◆ INSTRUCTIONS TO FOLLOW ◆
Wherever the line that contains "Switch to the 'Freies Format 1' tab" falls, repeat it and the lines after it exactly until the records end, without any pictures.

Start of RECORD EXTRACTS

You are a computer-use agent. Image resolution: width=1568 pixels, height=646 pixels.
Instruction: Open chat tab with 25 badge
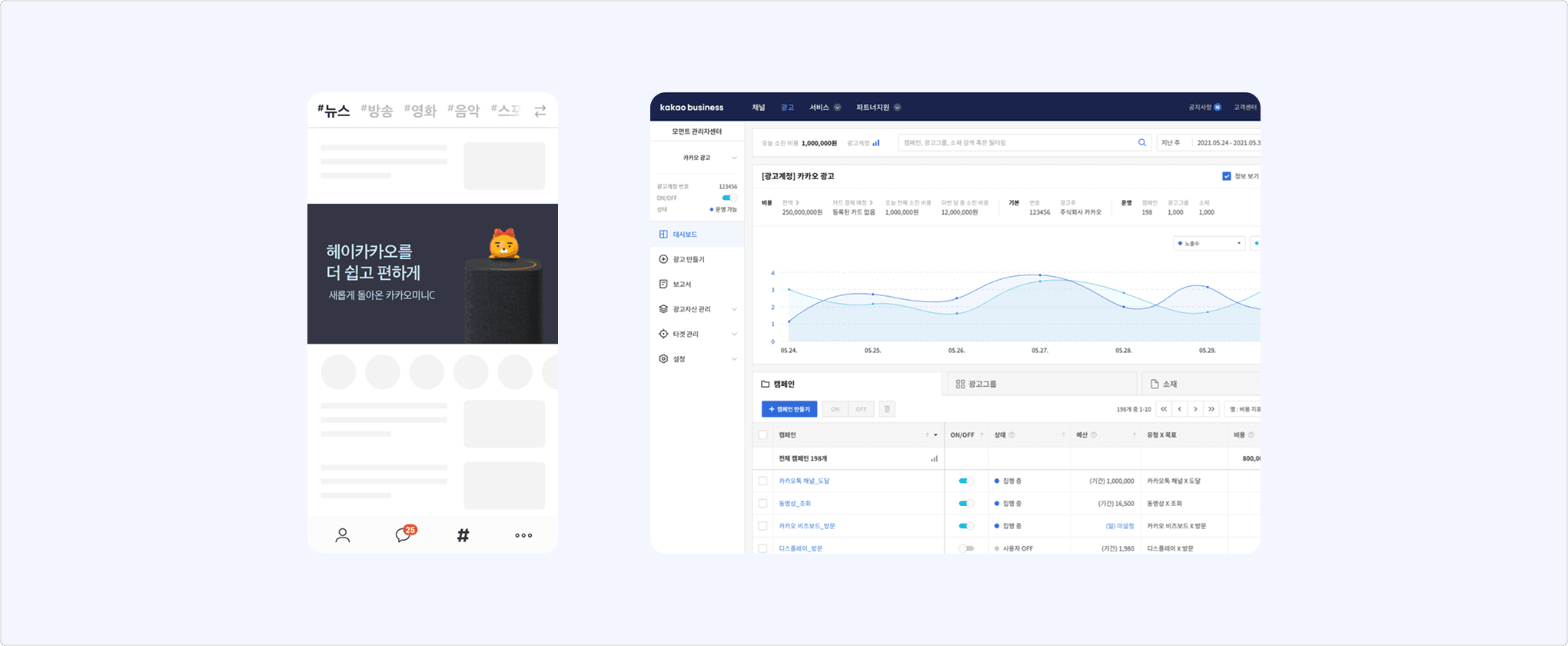pyautogui.click(x=404, y=534)
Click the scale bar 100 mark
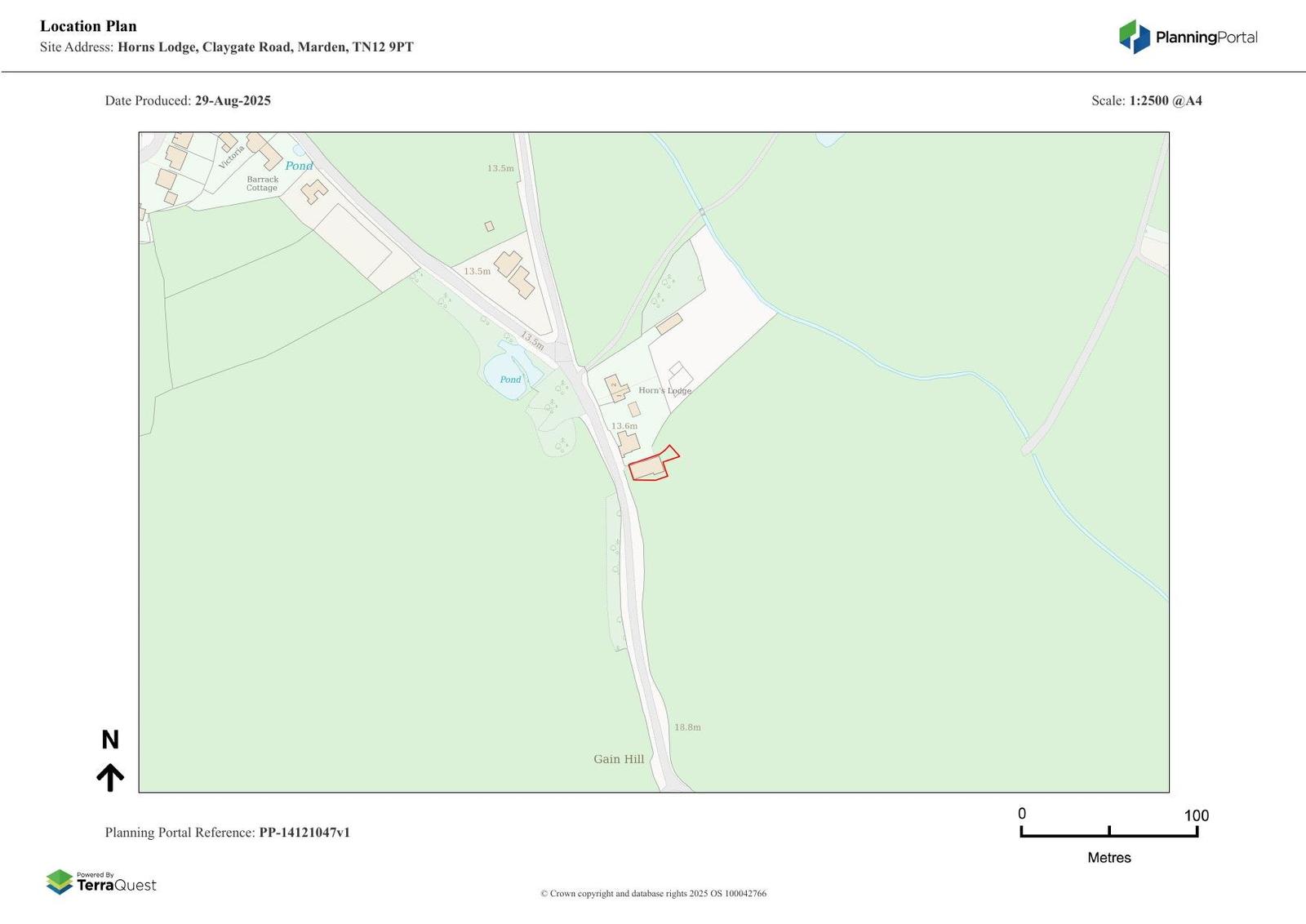Image resolution: width=1306 pixels, height=924 pixels. pyautogui.click(x=1197, y=815)

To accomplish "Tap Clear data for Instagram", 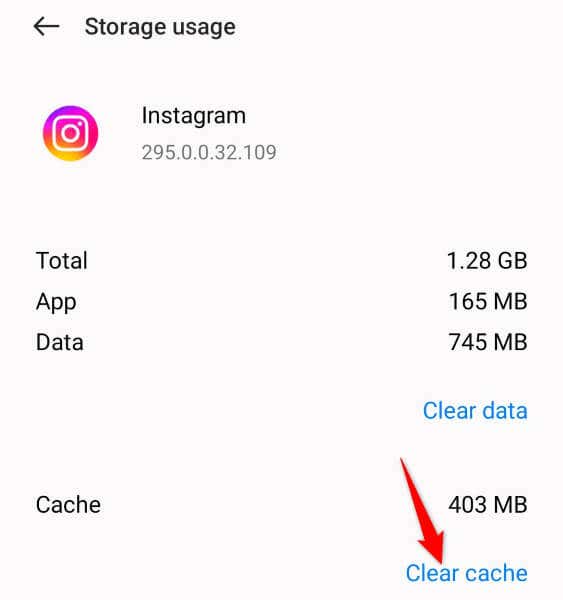I will point(475,411).
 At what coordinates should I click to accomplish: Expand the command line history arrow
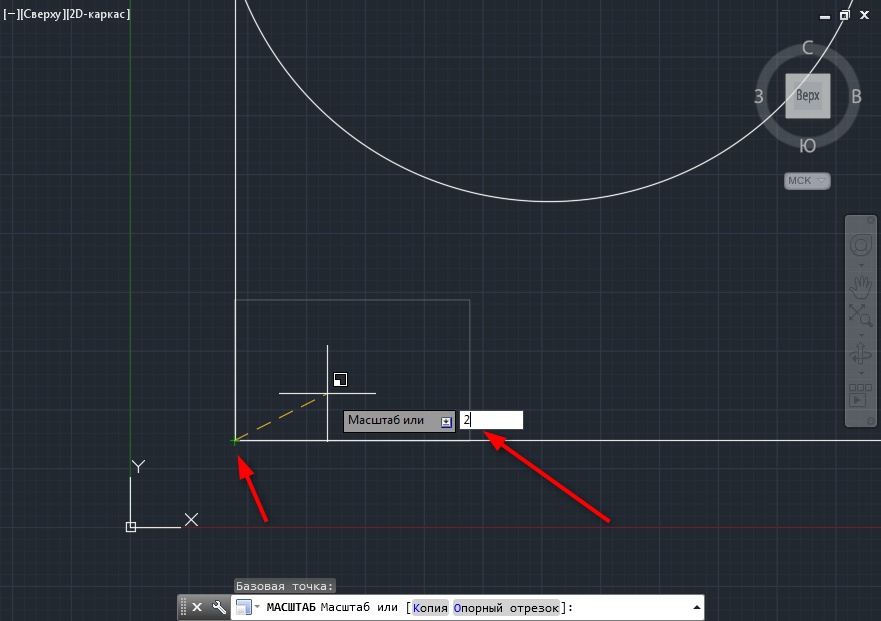click(695, 607)
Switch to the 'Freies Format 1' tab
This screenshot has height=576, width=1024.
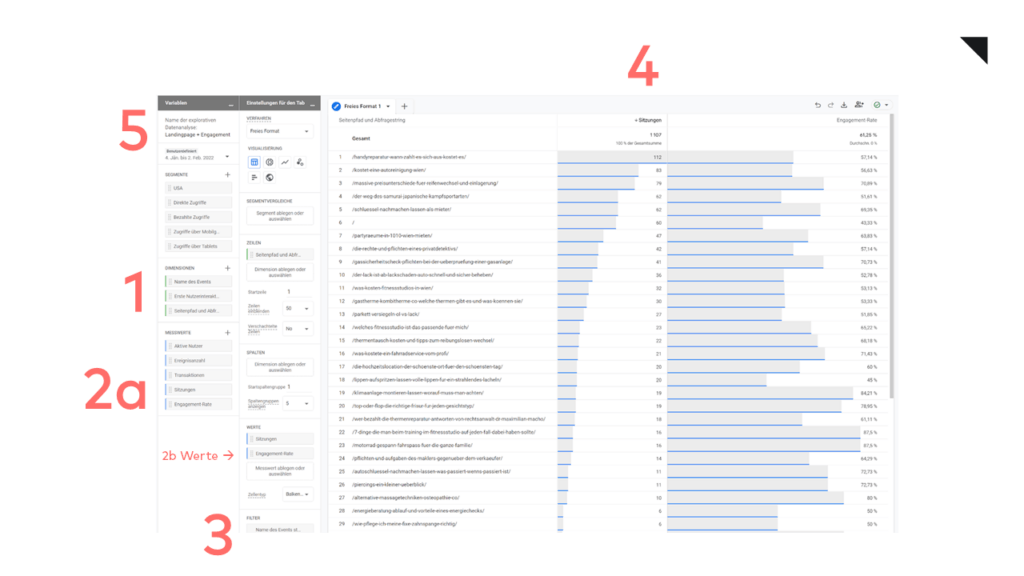[364, 105]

End of RECORD EXTRACTS

◆ TASK ANSWER ◆
Switch to the 'Freies Format 1' tab
This screenshot has height=576, width=1024.
[364, 105]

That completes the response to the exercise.